==== Material to process

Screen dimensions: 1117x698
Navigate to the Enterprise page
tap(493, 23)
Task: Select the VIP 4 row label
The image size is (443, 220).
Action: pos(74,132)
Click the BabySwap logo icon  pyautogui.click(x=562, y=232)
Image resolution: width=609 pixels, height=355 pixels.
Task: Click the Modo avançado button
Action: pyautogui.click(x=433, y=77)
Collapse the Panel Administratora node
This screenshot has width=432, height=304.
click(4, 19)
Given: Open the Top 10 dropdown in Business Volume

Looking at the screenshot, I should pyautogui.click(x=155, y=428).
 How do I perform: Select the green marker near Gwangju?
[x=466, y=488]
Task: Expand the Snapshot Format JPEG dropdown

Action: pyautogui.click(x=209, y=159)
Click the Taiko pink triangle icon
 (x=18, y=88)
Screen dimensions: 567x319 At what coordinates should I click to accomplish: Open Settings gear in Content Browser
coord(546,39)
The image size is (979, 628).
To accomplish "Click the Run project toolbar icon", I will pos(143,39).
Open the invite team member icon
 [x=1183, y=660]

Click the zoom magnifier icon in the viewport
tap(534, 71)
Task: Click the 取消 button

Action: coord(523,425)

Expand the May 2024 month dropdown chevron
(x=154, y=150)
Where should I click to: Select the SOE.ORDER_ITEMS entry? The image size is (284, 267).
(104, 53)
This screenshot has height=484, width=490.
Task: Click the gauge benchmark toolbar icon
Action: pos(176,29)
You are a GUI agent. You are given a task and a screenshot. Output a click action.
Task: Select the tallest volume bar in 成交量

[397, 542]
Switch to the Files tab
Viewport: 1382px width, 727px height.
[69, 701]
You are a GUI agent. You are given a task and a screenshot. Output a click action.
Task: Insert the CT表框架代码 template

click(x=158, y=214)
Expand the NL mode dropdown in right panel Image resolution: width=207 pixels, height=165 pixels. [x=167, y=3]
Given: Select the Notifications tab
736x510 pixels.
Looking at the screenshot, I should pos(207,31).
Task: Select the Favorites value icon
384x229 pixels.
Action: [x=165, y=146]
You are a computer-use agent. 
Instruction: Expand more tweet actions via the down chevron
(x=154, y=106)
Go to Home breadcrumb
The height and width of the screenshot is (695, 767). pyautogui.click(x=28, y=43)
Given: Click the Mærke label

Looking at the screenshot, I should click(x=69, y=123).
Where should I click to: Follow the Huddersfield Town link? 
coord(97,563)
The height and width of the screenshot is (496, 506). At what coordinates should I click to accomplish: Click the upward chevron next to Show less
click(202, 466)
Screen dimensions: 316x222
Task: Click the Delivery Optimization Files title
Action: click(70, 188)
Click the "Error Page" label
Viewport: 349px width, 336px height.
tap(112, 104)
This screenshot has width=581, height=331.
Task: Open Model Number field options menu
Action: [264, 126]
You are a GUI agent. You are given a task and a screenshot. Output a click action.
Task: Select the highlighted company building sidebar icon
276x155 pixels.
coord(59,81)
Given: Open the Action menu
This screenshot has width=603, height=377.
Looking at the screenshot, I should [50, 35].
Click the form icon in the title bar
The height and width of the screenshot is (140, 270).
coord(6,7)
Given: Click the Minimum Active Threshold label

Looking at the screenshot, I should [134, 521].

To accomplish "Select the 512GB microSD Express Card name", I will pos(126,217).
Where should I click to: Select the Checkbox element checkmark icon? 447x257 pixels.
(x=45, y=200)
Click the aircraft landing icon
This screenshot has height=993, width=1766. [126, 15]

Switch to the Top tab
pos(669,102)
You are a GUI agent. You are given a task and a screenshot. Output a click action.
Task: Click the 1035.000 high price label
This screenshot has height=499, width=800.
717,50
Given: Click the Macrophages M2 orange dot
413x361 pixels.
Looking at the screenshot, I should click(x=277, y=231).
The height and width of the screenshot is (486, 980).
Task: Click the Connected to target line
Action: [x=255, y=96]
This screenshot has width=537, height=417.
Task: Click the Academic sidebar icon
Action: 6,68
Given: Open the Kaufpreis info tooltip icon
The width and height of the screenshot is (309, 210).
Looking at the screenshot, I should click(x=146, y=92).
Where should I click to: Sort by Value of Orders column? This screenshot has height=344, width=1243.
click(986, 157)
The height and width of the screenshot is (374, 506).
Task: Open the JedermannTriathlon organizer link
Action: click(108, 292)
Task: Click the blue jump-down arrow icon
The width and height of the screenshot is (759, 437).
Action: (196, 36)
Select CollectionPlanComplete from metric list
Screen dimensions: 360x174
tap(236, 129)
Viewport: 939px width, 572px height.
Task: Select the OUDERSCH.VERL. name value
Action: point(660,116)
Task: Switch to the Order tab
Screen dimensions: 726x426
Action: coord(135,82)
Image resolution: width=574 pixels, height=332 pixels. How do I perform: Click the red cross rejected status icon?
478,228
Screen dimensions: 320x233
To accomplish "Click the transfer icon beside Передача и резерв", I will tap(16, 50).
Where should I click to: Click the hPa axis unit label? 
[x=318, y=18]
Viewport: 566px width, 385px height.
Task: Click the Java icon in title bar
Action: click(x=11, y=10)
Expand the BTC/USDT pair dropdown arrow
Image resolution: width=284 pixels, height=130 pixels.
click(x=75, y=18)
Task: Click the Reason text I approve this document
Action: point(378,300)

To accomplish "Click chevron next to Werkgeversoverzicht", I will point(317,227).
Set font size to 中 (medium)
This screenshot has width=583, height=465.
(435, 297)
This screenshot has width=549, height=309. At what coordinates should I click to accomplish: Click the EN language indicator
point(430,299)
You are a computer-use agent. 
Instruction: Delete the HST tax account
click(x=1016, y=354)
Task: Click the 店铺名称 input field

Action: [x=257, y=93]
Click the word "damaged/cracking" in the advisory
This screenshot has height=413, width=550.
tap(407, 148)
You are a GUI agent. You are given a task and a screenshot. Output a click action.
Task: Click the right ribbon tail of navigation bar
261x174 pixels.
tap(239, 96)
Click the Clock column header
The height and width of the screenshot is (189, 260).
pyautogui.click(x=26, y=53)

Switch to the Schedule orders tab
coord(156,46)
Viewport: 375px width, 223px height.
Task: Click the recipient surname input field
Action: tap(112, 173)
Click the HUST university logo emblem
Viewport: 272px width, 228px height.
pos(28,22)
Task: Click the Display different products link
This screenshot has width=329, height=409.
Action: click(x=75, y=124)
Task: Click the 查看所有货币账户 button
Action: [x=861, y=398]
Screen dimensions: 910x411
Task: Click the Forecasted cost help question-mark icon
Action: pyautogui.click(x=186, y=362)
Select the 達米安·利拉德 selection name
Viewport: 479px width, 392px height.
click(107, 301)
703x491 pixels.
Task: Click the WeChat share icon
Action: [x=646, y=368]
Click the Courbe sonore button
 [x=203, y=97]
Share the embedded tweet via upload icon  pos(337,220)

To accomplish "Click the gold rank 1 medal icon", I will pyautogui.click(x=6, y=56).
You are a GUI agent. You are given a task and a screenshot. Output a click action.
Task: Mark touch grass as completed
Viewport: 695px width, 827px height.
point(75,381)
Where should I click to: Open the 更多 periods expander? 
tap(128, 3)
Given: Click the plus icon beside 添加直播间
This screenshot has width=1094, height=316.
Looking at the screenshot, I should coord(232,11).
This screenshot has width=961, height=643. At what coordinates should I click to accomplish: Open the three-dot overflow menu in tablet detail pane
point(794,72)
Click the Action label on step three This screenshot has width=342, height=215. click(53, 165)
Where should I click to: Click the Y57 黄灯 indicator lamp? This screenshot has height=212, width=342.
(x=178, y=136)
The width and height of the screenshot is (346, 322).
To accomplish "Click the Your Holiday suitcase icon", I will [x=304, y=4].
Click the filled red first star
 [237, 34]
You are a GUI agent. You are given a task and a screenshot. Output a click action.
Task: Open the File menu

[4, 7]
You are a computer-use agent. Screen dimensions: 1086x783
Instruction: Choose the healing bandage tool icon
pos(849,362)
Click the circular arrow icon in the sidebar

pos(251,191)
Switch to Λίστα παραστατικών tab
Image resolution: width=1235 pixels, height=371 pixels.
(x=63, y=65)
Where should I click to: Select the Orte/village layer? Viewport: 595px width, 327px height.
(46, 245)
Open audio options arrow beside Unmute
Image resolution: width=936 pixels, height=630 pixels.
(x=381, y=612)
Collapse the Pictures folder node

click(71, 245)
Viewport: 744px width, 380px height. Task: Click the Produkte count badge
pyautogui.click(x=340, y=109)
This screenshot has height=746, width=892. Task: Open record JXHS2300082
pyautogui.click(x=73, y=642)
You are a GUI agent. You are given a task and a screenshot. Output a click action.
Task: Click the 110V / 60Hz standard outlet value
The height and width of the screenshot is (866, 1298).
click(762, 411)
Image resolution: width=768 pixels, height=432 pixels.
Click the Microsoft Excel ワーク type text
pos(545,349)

========

== Task instructions ==
Return, word for word, the lines of the data above from the line with "The width and height of the screenshot is (309, 210)." through the line with "Select CollectionPlanComplete from", inclusive.

== Exercise result ==
The width and height of the screenshot is (309, 210).
Looking at the screenshot, I should click(x=146, y=92).
Where should I click to: Sort by Value of Orders column? This screenshot has height=344, width=1243.
click(986, 157)
The height and width of the screenshot is (374, 506).
Task: Open the JedermannTriathlon organizer link
Action: click(108, 292)
Task: Click the blue jump-down arrow icon
The width and height of the screenshot is (759, 437).
Action: (196, 36)
Select CollectionPlanComplete from metric list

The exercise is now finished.